(STATED TASK): Please edit the material from its first line down through the line containing "プライバシーポリシー (46, 2532)", replacing "Site internet" with "Site web" and leaving everything else unchanged. Return only those lines.

(EXTRACTED ENTRIES):
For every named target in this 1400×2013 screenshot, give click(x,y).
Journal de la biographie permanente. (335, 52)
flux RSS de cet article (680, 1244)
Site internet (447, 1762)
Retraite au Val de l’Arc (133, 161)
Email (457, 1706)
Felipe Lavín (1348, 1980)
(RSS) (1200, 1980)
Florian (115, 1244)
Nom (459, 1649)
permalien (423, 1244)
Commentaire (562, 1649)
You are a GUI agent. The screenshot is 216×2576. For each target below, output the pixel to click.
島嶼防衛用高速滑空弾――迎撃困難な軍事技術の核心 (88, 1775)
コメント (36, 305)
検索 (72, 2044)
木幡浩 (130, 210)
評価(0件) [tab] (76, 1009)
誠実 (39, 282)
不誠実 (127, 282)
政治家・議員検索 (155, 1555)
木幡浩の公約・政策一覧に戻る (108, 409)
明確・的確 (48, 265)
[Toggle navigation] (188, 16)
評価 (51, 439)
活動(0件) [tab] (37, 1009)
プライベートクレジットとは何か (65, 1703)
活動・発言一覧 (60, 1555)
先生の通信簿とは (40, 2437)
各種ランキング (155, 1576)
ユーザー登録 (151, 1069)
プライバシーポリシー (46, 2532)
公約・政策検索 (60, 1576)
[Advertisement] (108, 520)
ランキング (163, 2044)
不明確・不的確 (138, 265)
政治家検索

(EXERCISE OUTPUT):
For every named target in this 1400×2013 screenshot, give click(x,y).
Journal de la biographie permanente. (335, 52)
flux RSS de cet article (680, 1244)
Site web (447, 1762)
Retraite au Val de l’Arc (133, 161)
Email (457, 1706)
Felipe Lavín (1348, 1980)
(RSS) (1200, 1980)
Florian (115, 1244)
Nom (459, 1649)
permalien (423, 1244)
Commentaire (562, 1649)
You are a GUI agent. The screenshot is 216×2576. For each target below, output the pixel to click.
島嶼防衛用高速滑空弾――迎撃困難な軍事技術の核心 (88, 1775)
コメント (36, 305)
検索 (72, 2044)
木幡浩 (130, 210)
評価(0件) [tab] (76, 1009)
誠実 (39, 282)
不誠実 (127, 282)
政治家・議員検索 (155, 1555)
木幡浩の公約・政策一覧に戻る (108, 409)
明確・的確 (48, 265)
[Toggle navigation] (188, 16)
評価 (51, 439)
活動(0件) [tab] (37, 1009)
プライベートクレジットとは何か (65, 1703)
活動・発言一覧 (60, 1555)
先生の通信簿とは (40, 2437)
各種ランキング (155, 1576)
ユーザー登録 (151, 1069)
プライバシーポリシー (46, 2532)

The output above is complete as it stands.